Personal information
- Born: March 14, 1983 (age 42) San Marcos, Texas, U.S.
- Height: 6 ft 5 in (1.96 m)
- Weight: 310 lb (141 kg)

Career information
- High school: Fayetteville (Fayetteville, Arkansas)
- College: Colorado State
- NFL draft: 2006: undrafted

Career history
- Houston Texans (2006–2011); → Hamburg Sea Devils (2007); Oakland Raiders (2012–2013);

Awards and highlights
- Second-team All-MW (2005);

Career NFL statistics
- Games played: 80
- Games started: 77
- Stats at Pro Football Reference

= Mike Brisiel =

American football player (born 1983)

Michael Scott Brisiel (born March 14, 1983) is an American former professional football player who was a guard in the National Football League (NFL).
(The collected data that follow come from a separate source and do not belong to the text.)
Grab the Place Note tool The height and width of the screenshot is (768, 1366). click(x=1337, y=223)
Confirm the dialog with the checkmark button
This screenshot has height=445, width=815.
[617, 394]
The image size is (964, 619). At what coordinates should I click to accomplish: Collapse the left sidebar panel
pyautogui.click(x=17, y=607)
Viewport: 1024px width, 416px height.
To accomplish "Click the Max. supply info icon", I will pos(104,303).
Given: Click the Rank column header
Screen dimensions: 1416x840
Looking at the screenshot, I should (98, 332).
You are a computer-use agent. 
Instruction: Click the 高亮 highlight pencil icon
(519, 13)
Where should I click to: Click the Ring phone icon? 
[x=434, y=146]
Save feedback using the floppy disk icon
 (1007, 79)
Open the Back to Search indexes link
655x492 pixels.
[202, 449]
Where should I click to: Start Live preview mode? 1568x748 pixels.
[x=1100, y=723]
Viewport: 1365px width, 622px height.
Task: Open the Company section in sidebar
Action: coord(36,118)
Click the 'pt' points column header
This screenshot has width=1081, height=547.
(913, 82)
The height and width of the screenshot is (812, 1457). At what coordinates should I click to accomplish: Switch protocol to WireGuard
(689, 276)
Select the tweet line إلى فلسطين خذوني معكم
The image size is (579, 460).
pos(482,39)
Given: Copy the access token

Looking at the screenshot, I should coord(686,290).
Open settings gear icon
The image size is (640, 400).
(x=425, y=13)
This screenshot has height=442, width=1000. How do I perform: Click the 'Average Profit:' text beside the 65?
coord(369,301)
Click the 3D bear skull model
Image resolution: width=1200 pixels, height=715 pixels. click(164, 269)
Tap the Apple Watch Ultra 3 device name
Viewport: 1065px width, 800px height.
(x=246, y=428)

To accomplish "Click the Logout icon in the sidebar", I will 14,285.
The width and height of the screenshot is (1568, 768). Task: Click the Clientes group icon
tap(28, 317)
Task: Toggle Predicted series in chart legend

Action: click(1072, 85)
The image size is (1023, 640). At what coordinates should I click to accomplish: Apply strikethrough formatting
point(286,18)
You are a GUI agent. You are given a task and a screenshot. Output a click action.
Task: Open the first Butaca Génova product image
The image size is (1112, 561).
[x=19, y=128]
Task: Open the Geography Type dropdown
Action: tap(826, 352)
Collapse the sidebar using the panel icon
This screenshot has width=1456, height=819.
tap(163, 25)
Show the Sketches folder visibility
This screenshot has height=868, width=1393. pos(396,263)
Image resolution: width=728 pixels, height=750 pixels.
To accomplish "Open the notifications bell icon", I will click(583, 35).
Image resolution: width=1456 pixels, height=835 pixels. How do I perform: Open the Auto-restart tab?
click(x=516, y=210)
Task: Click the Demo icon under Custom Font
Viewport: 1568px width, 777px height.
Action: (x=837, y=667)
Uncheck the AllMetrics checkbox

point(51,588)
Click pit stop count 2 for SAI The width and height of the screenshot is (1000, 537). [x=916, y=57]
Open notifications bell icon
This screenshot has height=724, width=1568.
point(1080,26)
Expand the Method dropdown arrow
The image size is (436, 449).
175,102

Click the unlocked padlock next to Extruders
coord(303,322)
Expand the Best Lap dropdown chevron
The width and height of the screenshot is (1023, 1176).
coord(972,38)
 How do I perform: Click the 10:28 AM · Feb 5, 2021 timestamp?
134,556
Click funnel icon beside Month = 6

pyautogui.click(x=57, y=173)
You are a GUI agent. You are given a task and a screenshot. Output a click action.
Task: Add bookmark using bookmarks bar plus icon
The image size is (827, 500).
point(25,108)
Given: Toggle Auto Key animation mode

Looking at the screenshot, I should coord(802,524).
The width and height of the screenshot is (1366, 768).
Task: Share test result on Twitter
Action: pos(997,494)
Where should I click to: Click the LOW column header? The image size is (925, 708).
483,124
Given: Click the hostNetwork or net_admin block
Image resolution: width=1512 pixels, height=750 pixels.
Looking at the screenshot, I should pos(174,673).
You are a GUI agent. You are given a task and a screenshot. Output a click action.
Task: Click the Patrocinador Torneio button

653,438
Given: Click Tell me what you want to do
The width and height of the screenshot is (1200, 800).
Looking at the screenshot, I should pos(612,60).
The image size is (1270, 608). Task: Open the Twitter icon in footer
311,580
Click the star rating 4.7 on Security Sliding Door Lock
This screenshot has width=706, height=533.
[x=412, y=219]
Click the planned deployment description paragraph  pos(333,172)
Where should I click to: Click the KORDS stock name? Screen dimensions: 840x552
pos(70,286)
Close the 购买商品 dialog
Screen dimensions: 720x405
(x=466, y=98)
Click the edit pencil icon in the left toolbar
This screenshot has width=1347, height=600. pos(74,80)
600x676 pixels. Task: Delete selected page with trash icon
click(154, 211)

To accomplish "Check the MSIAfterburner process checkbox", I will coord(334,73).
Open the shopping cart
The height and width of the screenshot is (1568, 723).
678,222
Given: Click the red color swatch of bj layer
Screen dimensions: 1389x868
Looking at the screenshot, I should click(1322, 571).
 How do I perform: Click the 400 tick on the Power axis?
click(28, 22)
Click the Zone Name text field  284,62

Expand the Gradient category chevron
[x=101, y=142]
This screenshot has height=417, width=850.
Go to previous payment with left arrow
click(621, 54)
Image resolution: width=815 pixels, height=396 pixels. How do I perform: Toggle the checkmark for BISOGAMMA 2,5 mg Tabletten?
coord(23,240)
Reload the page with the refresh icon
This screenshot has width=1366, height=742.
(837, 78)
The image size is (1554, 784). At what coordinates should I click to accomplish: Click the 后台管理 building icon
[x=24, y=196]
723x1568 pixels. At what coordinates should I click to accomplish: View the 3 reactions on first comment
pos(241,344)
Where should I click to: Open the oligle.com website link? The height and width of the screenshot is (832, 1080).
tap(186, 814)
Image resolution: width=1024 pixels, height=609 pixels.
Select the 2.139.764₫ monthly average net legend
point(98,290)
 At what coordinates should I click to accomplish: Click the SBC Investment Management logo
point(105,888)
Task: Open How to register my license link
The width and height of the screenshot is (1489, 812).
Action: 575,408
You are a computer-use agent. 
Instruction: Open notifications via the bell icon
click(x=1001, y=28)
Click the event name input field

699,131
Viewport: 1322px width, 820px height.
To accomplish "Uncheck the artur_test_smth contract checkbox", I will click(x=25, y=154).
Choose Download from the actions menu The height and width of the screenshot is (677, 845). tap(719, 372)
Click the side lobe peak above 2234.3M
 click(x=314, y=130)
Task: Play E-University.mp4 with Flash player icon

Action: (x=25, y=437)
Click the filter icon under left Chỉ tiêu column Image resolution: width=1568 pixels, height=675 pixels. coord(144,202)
He played college football for the Colorado State Rams and was signed by the Houston Texans as an undrafted free agent in 2006.

Brisiel was also a member of the Hamburg Sea Devils and Oakland Raiders.

==Early life==
Born in San Marcos, Texas, Brisiel graduated from Fayetteville High School in Fayetteville, Arkansas in 2001. In addition to football, Brisiel also played on the baseball and track and field teams at Fayetteville High. As a high school football player, Brisiel was selected to the all-Arkansas team. He played college football for the Colorado State Rams. At Colorado State, Brisiel played for three seasons from 2002 to 2004 after redshirting his freshman year. He was an All-Mountain West Conference honorable mention in 2004.

==Professional career==

===Houston Texans===
Brisiel was originally signed by the Texans as an undrafted free agent in 2006. He played two preseason games with the Texans as a rookie and spent the regular season on the practice squad. Prior to the 2007 NFL season, Brisiel played as center with the NFL Europe team Hamburg Sea Devils.

In 2007, Brisiel started 4 games, replacing Fred Weary at right guard between Chris Myers and Eric Winston. In 2008, these three started all 16 games and, except for injuries, were together up to the end of the 2011 NFL season. On October 12, 2008, Brisiel was a key factor in the final offensive play of the Houston Texans' 29–28 comeback victory over the Miami Dolphins at Reliant Stadium. While the wide receivers pulled defensive attention towards the sidelines on the Texans' last-ditch 4th-and-2 play, Brisiel blocked the one defensive lineman who had a chance to tackle quarterback Matt Schaub as he ran the ball in from 3 yards out for the decisive score.

Brisiel started only 5 games in 2009, replaced by Chris White, then 9 in 2010 and 13 in 2011, when he played in his first playoff game, a win against the Cincinnati Bengals, followed by a loss to the Baltimore Ravens.

===Oakland Raiders===
Brisiel signed with the Oakland Raiders (headquartered in Alameda, California) on March 16, 2012. He was released on April 1, 2014.